Awhile back I vowed to dip my feet into the world of cloud computing without really understanding what exactly the cloud was. In the simplest terms I can put it, the cloud provides virtual building blocks to build a data center on the cheap. The key word which makes this all possible is “virtual”. Real servers running all sorts of virtualization hardware/software significantly increases the number of services a single server can offer which drives down the cost. Since these services are virtual, software can then offer a level of speed/flexibility that’s simply not possible when dealing with real hardware. This is the primordial soup that enables the internet we know today. It’s the reason I can host my blog to the world without worrying about the cost is because I share this IP address with at least 210 other domains. It’s also how Netflix can adapt the number of servers in their cluster throughout the day to match the diurnal patterns of its human end users. Cloud computing is what’s driving the current revolution on the internet and I’m glad I was able to take on this project to understand how it works in the backend.

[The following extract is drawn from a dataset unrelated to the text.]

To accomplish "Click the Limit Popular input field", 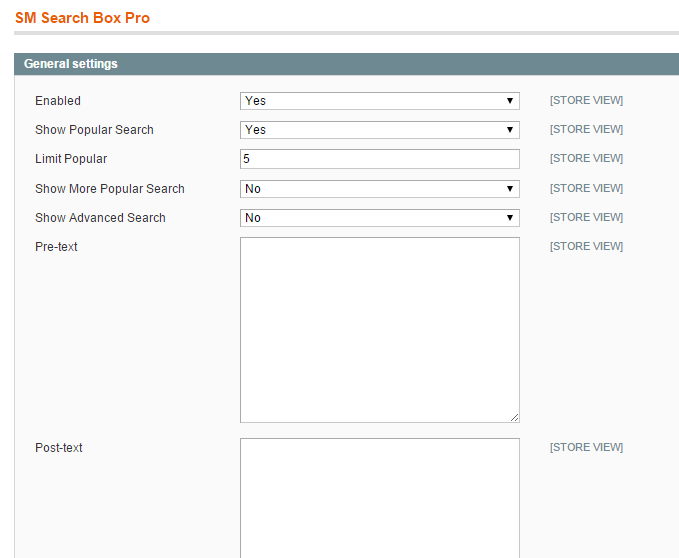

In this project my colleague and I presented an experimental method for analyzing scheduling policies for batch computing clusters. Basically this meant implementing benchmarks that stress test a scheduler and produce a metric for comparison. These benchmarks amounted to running a bunch of jobs that reserves a number of nodes for a certain amount of time. The paper we pulled the paremeters from called it the “Effective System Performance” (ESP) benchmark. My implementation of this was a Python script that submitted sleep jobs to the cluster with different reservation parameters. It also scaled the benchmark to the size of the cluster being tested so its performance was agnostic of the underlying hardware. We also implemented a few other benchmarks, but they did not end up producing any interesting data.
The fun part was setting up a cloud to test our methods. Through the university we had access to the Massachusetts Open Cloud (MOC) which was running Open Stack to provide a public cloud. On this cloud we spun up 8 servers to create a small cluster. We then setup SLURM on the cluster which is a batch job scheduler. In other words with SLURM you can submit work to a control daemon and it finds a suitable set of computer slaves to do that work. People that have worked in HPC or any kind of scientific computing should have experience in a system like this. Overall, it wasn’t too difficult to set up but it did test my competency in navigating and administrating Linux servers. By the end we had the cluster under control with near complete startup scripts that can immediately bring new nodes online. We also had systems in place to roll out changes to the entire cluster which was essential for test and development. My only wish would have been to have more time to play with it and make it closer to production ready.
I’ve included the full writeup and source code in the bottom of this post. It provides all the information you need to set up your own SLURM cluster. The paper provides a more in-depth view of the technologies involved, what we looked into, our methods, and our results. This was the first time I’ve used the IEEE LaTeX template for a paper and the resulting output was just beautiful.